Breyer sieht auch Gefahren für die Meinungsfreiheit:

„Die nationalen Internet-Zensurbehörden sollen zwar nominell unabhängig sein, aber es gibt dafür keinerlei Garantien, gerade in autoritär regierten Staaten wie Ungarn oder Polen. Dieses Instrument droht politisch missbraucht zu werden. Es gibt nicht einmal einen Richtervorbehalt für Sperranordnungen. Internet-Zensur ist der falsche Weg, um gewaltbereitem Extremismus zu begegnen.
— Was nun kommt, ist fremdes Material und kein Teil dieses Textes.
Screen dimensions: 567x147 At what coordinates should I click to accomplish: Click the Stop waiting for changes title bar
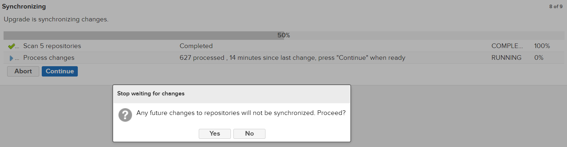(231, 94)
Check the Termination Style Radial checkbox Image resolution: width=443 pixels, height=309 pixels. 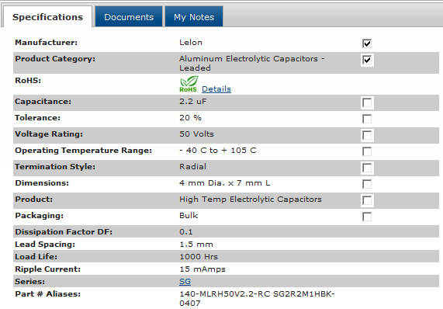(x=367, y=168)
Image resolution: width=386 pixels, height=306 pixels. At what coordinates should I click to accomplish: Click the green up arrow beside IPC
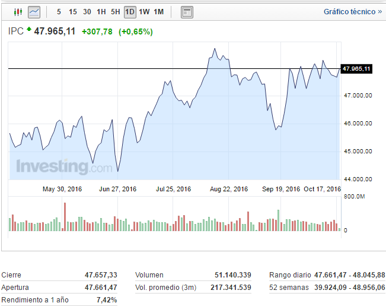(x=28, y=29)
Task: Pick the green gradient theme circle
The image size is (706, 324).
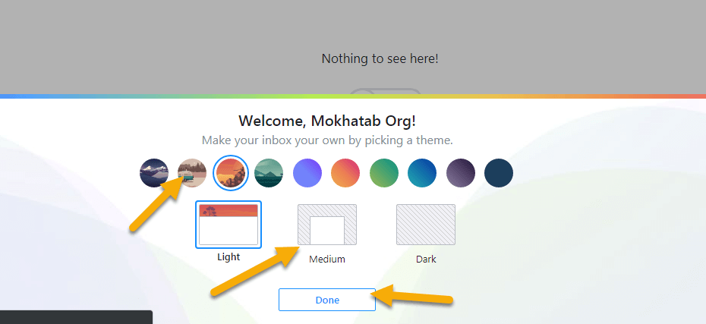Action: coord(384,173)
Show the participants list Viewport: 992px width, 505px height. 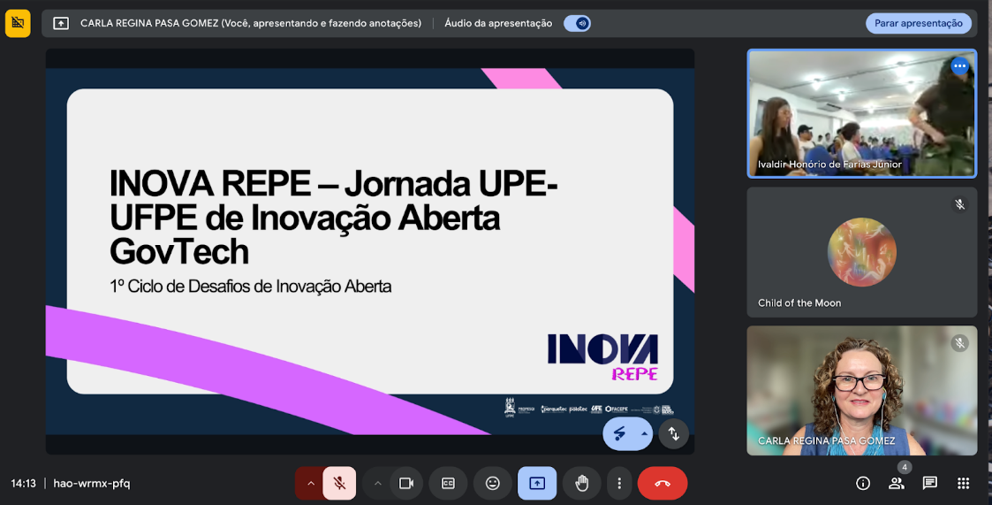897,483
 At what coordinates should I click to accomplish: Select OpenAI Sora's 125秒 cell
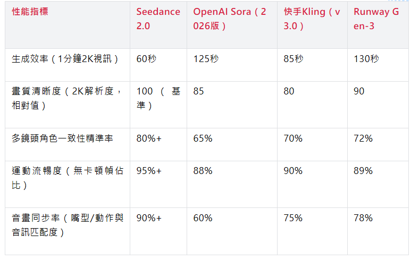click(206, 59)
Wenn man sich über terroristische Gruppierungen nicht mehr im öffentlichen Netz informieren kann, werden Sympathisanten sich bei ihnen registrieren müssen und geraten so in noch größere Gefahr der Vereinnahmung und Radikalisierung.“

Im Einzelnen kritisieren die Piraten:

1. Viele Internetdienste müssten den Betrieb einstellen:
Die EU-Zensurverordnung erfasst nahezu alle Internetdienste, beispielsweise Blogs mit Kommentarfunktion, Meinungsforen, Wikipedia, Filesharing-Dienste, Software-Entwicklungsportale oder Nachrichtenportale mit Kommentarfunktion – selbst wenn noch nie terroristische Inhalte dort veröffentlicht wurden. Durch die Verordnung droht einer Vielzahl von Internetdiensten das Aus, weil deren Anbieter die geforderte Löschung von Inhalten binnen einer Stunde – selbst zur Nachtzeit – nicht gewährleisten können und sich hohen Strafen ausgesetzt sehen.

2. Fehlende Anforderungen an die Unabhängigkeit der Zensurbehörden:
Es gibt keinen Richtervorbehalt für Sperranordnungen.

3. Untaugliche Internetsperren durch Geoblocking:
Es ist anzunehmen, dass Anbieter einfache Techniken zur Geolocation einsetzen werden, weil sie „terroristische Inhalte“ nicht löschen, sondern nur für Nutzer aus der EU sperren müssen. Eine solche Sperre lässt sich jedoch technisch leicht umgehen. Die Verbreitung terroristischer Propaganda wird somit de facto nicht verhindert.